Uit de droogte van het zand groeiden wilde roosjes in de volle bloei van hun zomer.
Ik slikte het laatste stuk sandwich door, nam een slok koffie en antwoordde dat het mij sinds ik kon lezen nog nooit overkomen was dat ik eens geen zin in woorden had. Je kreeg eenvoudigweg nooit genoeg van de mogelijke magie die uit de naast elkaar gezette woorden kon ontstaan. De variaties waren eindeloos. De levens die zich op het papier afspeelden verveelden nooit. Het waren tijdloze verhalen, meeslepend als de zangen van een Slavisch koor. Boeken en muziek waren reddingsboeien op een altijd woelige zee. Naar de oevers van het woord en de klank kon je altijd terugkeren. Zolang een leven duurde en misschien nog een leven daar voorbij.
We verlieten de sandwichbar in de regen en stapten om te schuilen de Groene Waterman binnen. In de stad is een droge ruimte altijd binnen bereik. Elif betreurde het dat ze te weinig tijd had om te lezen of om met iets anders bezig te zijn dan de kunst van het koken en wat we gemeen hadden: het overkoken. Tegen de avond als de kinderen alle drie in bed lagen kon ze van vermoeidheid, de armen uitgestrekt op bed, alleen nog maar de slaap omvatten.
Ik zag haar ogen nerveus over de bladzijden dwalen, haar dunne vingers ritselden door het papier. Dan keek ze van het blad op en hield ze haar hoofd schuin. De paardenstaart op de kruin vastgespeld viel opzij. ‘Wat een mooi liedje!’ Ze richtte zich tot de boekenverkoopster en vroeg haar of ze even kon nagaan wie dit zong. De boekenbediende keek verrast op en zocht in de playlist van haar Ipod naar het liedje. ‘Marco Farracio, heet de zanger en hij zingt Paris je t’aime’. ‘Fantastisch! Dank u wel. En hebt u ook nog een koffietje misschien?’

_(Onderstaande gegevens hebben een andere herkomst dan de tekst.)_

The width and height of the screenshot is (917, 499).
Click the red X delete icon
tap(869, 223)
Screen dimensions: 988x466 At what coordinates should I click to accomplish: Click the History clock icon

Ik zag de verbazing van de verkoopster boven het omzetcijfer van die dag uitstijgen. Glimlachend boog ik mij over de Verhalen van Tsjechov. De schrijver hield stevig vast aan de revers van mijn jas. Een paar minuten later stonden we zonder koffie met onze boeken opnieuw in de regen op de stoep. ‘Zullen we dan nu iets gaan drinken?’
Dit was helemaal Elif. Het één was altijd met het ander verweven. Felgekleurde knopen vormden over de dag en de nacht uitgespreid, de tekening van haar Smyrnatapijt.
Het verhaal verbeeldend van een Trojaans meisje dat uit het verbond tussen een Oud-Griekse smid en een paardenmenster uit Hisarlik werd gesmeed. Schat van Priamus. Wonderlijk Turks Oog!